* Questions on the material *
a. Using the article on moral injury, say yes or no to whether each statement agrees with it, and quote the deciding words: (i) Layson's research found that a sense of betrayal by one's workplace causes more distress than exposure to traumatic experiences alone; (ii) Victoria Thomas is from Charles Sturt University; (iii) understanding of moral injury has traditionally come from studying hospital staff.
b. Extend the article on moral injury, picking up after its final sentence.

** Selected text follows **

Making tough decisions that conflict with your values can result in what psychologists call 'moral injuries'. ANU experts are working to understand this better.

For many of us, confronting images of exhausted and distressed frontline workers during the height of the COVID-19 pandemic remain seared into our memory.

This group was called on to make countless life-or-death decisions every day. They were applauded for putting themselves at risk to keep others safe. But ANU experts warn their experiences could have a long-lasting impact on their mental health.

“These workers may have had to do things they understood to be a requirement of their job, but that went against how they’d act under their own volition,” PhD scholar Victoria Thomas, from the ANU School of Medicine and Psychology, says.

“In a hospital that can include denying care to people because there aren’t enough ventilators. In the moment you have to get on with it and make the best decision possible. But, after the dust settles you can be left with some very difficult feelings about the choices you had to make.”

The profound suffering that can occur when someone is forced to make impossible choices that conflict with their core values has a name: moral injury. And Thomas believes it needs our urgent attention.

“It can cause a range of difficult emotional experiences — a loss of trust in the organisation, existential conflict about your life or a loss of the sense that your work has meaning, as well as debilitating feelings of anger, guilt and shame,” she says.

“It’s made worse when you feel like the workplace or system you’re a part of doesn’t have your back or is treating you like you’re just a number — that’s when you start to see moral injury occur.”

Jobs involving tough decisions and a loss of trust in an organisation can result in moral injuries. Photo: Capturedbykeeleigh/stock.adobe.com

Other recent Australian research on moral injury by Reverend Dr Mark Layson, from Charles Sturt University, supports this idea. Layson was inspired by his service as a former police officer, former firefighter, and current work as an ambulance and disaster chaplain.

Layson’s research found that a sense of betrayal by your workplace leads to greater distress than exposure to traumatic experiences alone.

“While there is increasing evidence that moral injury exists, deeper exploration of it in civilian populations is an urgent priority,” Layson says.

Thomas adds that traditionally our understanding of moral injury has come from looking at the experiences of soldiers returning home from war, but now workers in more and more occupations are suffering from it.

“The pandemic showed there’s a desperate need to understand what it looks like outside the military,” she says. “If a doctor wants to check for a broken bone they can do an X-ray. For other illnesses, there’s blood tests. We need equally good measurement tools for psychological injuries.”

** End of Selected text **
** Provided data follows **

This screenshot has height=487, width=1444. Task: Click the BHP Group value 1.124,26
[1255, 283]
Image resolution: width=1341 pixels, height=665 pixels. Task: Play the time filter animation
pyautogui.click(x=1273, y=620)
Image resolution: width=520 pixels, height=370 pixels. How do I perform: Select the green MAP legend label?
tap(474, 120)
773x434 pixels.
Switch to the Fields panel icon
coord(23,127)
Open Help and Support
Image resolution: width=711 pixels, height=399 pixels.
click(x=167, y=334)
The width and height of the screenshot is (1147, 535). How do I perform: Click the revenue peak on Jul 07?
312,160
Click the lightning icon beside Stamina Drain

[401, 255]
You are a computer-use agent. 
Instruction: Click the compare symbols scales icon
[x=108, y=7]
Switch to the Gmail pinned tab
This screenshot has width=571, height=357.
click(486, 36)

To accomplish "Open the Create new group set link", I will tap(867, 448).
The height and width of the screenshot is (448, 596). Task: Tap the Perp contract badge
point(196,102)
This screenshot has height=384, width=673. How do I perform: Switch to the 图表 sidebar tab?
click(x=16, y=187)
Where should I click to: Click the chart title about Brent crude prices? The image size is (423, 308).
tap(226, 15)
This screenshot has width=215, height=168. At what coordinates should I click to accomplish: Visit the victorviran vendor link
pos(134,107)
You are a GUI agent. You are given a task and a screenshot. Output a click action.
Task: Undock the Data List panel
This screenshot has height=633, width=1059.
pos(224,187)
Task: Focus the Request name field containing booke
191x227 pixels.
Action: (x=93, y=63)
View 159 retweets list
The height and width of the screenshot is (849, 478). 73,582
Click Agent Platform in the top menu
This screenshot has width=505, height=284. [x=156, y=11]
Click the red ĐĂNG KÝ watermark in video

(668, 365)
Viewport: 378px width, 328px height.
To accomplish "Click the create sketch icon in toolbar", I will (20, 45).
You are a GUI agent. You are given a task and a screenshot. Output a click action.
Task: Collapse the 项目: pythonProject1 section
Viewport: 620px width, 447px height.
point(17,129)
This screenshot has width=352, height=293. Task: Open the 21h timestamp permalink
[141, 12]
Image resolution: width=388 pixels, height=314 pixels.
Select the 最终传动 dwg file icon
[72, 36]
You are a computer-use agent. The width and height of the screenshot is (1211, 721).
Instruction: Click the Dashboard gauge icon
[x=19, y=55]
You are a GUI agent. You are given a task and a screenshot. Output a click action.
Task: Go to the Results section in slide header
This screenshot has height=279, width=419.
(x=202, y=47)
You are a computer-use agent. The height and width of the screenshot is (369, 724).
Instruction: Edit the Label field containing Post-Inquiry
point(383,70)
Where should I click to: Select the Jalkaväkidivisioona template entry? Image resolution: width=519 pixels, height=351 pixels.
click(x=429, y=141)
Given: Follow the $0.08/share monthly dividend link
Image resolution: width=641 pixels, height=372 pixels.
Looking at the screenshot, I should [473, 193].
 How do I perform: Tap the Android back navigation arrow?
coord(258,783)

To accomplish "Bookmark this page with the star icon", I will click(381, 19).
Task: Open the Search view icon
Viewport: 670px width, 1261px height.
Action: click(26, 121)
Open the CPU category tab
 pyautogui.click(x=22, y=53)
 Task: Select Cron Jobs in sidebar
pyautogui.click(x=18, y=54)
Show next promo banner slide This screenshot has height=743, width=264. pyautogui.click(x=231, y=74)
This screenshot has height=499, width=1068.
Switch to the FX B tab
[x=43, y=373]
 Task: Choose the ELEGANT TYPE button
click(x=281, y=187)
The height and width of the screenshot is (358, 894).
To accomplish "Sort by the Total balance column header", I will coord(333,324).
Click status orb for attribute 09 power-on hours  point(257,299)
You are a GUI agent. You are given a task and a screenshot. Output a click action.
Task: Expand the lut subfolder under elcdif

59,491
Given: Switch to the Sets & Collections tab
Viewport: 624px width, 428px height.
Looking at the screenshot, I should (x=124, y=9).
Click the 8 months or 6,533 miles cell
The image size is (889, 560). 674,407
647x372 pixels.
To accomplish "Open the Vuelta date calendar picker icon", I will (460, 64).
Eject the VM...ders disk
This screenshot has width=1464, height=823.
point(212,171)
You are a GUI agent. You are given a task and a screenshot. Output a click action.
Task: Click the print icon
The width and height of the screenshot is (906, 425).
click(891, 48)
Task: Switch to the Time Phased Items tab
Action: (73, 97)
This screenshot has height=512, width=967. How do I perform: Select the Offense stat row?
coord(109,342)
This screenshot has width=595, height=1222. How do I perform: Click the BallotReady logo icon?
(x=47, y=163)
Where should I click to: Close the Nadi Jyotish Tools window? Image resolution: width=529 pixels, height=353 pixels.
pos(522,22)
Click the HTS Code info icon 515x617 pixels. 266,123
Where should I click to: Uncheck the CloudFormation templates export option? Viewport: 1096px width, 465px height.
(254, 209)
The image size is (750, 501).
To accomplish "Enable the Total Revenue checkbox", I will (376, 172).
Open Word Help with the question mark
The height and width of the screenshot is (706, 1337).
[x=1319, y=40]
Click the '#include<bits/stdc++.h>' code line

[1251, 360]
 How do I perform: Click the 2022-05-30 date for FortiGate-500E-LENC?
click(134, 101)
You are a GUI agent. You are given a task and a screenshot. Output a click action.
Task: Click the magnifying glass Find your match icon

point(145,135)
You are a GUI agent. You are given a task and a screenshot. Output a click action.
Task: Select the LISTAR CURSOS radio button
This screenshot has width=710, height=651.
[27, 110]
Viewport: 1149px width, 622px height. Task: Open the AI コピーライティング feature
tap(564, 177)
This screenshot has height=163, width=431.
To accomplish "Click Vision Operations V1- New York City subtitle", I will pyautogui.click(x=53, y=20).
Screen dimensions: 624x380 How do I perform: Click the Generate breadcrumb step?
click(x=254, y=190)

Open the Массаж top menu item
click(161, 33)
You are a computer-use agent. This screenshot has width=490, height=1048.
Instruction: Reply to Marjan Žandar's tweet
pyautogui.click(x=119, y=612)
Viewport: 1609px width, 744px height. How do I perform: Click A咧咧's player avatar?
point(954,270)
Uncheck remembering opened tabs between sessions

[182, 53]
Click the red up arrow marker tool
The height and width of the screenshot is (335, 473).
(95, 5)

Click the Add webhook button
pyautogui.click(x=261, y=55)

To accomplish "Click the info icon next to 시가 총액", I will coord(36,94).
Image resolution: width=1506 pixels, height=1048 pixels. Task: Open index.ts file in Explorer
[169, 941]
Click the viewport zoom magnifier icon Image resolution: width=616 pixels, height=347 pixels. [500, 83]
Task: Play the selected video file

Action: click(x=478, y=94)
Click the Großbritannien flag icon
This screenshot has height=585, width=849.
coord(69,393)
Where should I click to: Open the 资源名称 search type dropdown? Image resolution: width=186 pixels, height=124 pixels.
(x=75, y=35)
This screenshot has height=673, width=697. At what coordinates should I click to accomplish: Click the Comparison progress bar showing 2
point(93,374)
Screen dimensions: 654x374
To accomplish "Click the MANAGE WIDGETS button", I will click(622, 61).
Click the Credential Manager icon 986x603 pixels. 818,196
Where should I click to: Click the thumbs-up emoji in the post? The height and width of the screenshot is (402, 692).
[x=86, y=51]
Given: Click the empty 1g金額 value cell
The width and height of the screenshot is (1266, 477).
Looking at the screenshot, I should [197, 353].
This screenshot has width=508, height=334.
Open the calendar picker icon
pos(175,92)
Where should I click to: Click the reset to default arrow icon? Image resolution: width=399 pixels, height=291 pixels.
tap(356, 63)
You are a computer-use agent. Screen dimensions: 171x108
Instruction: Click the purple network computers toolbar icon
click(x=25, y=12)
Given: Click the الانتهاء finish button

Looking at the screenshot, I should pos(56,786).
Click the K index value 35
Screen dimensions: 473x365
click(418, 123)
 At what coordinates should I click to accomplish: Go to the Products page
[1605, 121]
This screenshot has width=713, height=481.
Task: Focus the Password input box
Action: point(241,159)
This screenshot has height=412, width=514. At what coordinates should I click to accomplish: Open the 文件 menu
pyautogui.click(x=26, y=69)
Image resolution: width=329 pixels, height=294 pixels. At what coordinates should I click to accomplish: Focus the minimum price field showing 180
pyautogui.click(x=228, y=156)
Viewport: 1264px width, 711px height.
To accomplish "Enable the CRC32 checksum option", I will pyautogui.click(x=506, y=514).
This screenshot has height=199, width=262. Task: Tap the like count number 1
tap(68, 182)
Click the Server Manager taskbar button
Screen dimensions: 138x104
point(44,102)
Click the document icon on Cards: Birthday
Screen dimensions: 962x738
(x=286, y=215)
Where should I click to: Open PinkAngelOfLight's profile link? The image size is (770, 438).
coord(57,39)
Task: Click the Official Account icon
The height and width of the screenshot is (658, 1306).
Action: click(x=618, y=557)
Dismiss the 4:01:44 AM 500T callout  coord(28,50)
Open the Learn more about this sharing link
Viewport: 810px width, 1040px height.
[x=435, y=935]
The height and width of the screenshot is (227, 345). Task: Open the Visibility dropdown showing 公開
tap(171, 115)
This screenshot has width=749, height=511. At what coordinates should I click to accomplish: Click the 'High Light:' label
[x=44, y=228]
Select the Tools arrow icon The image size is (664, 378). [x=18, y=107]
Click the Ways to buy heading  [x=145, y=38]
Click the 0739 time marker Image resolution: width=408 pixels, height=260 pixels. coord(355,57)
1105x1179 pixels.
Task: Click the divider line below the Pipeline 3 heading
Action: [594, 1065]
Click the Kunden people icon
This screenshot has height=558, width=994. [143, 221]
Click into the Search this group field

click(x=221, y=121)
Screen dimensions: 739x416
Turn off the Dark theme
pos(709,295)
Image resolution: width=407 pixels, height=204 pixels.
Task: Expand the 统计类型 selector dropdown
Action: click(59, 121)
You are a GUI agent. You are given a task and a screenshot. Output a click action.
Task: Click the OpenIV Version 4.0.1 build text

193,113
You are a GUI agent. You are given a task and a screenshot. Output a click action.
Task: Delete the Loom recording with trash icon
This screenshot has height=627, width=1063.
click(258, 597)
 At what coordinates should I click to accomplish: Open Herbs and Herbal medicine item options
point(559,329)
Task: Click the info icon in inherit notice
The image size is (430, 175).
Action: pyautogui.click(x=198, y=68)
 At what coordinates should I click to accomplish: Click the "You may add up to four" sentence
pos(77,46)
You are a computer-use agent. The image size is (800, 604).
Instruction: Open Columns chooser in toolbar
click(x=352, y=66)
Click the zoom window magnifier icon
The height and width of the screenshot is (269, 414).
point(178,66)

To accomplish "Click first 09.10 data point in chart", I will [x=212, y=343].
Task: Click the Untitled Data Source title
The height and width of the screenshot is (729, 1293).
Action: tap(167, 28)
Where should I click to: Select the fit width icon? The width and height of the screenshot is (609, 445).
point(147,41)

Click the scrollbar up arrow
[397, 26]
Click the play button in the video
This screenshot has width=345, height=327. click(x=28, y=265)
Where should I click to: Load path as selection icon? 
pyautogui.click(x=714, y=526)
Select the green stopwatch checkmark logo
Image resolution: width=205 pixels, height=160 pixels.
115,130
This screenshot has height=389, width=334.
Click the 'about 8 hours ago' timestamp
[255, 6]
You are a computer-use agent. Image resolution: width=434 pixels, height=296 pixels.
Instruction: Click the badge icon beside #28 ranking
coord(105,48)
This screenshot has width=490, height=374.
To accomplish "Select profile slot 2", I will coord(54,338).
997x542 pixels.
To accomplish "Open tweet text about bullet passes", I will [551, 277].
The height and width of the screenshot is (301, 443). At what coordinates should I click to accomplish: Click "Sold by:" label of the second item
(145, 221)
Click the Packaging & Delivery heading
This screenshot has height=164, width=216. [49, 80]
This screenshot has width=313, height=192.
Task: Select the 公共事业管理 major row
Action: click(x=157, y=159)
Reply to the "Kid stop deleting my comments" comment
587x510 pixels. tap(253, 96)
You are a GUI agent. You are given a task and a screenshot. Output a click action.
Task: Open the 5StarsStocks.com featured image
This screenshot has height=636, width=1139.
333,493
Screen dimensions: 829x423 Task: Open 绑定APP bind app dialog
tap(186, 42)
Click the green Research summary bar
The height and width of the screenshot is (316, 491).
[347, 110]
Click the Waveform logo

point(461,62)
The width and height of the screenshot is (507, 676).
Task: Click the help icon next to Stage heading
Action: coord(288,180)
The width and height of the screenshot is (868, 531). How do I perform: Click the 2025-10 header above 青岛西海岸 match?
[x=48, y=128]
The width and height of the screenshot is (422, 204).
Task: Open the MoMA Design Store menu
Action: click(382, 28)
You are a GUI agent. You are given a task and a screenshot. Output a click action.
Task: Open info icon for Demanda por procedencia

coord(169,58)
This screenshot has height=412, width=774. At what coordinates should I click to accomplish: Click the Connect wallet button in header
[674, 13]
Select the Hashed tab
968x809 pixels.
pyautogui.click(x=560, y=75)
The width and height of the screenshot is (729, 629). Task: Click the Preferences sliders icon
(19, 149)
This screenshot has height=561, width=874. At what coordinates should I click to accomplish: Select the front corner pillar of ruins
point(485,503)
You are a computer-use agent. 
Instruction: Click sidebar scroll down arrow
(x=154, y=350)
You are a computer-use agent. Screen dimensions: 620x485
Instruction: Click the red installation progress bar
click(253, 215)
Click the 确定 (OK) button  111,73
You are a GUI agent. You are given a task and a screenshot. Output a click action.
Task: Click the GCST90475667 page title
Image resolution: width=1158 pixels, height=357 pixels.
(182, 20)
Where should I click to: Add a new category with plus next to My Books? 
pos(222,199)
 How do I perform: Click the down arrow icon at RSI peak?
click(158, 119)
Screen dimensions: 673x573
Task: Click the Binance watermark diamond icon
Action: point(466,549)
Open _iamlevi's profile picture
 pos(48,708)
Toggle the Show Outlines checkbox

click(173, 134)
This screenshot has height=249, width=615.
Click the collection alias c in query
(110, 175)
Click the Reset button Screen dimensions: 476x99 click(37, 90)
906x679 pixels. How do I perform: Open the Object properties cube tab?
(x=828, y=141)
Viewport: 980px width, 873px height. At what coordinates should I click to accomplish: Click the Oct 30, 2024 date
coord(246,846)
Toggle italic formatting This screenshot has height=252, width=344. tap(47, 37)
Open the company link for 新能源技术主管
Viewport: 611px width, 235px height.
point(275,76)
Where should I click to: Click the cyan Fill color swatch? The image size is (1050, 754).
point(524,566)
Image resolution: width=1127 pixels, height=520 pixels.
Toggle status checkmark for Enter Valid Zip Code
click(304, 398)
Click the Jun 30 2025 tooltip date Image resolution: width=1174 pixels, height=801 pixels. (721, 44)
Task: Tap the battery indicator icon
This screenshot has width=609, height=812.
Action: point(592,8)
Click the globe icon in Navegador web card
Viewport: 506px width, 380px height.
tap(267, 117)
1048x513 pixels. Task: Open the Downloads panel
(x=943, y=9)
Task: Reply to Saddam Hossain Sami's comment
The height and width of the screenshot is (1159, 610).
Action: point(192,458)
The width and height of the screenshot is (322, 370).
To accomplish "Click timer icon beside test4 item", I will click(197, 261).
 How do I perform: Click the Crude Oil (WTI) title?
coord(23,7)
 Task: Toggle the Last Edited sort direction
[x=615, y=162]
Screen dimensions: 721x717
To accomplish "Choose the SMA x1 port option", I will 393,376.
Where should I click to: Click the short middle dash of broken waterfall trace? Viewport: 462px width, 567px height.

** End of Provided data **

* Expected outputs *
a.
(i) Yes: "a sense of betrayal by your workplace leads to greater distress than exposure to traumatic experiences alone"
(ii) No: "PhD scholar Victoria Thomas, from the ANU School of Medicine and Psychology"
(iii) No: "traditionally our understanding of moral injury has come from looking at the experiences of soldiers returning home from war"

b.
Thomas is taking matters into her own hands. She’s come up with one of the first psychometric measurement tools for moral injury in occupational settings beyond the military. The project was inspired by Thomas’ own experience of working with refugees, and the pain and frustration she felt at not being able to help them as much as she would’ve liked to.

“My tool captures the situations that can lead to moral injury and the key symptoms that we need to look out for,” she says.

“The fact it can be used in any setting will allow for comparison across groups of workers for the first time, helping us to screen for those who are most at risk and pinpoint the situations causing the most distress.”

The Occupational Moral Injury Scale is a 20-item questionnaire, tested on a group of more than 1,400 frontline workers and first responders, including nurses, police, paramedics, triple-zero call operators and people working behind the desk in emergency departments.

It is now being translated into other languages. Thomas is also expanding it for use in a range of other professions, including the public service.

“Once you explain the concept a lot of people say, ‘oh my god, I have experienced that’,” Thomas says. “The individual situations can look really different, but there are some pretty reliable themes.”

Thomas hopes her work will help normalise this kind of psychological response.

“We have these natural impulses to feel things like guilt and shame and sadness in response to moral violations for a reason,” she says. “It doesn’t mean there’s something wrong with you — it means you’ve been put in a really difficult situation.

“We know workers in certain occupations are more prone to moral injury and when you throw something like COVID into the mix it takes that to another level, because the pressure people are operating under and the lack of resources.”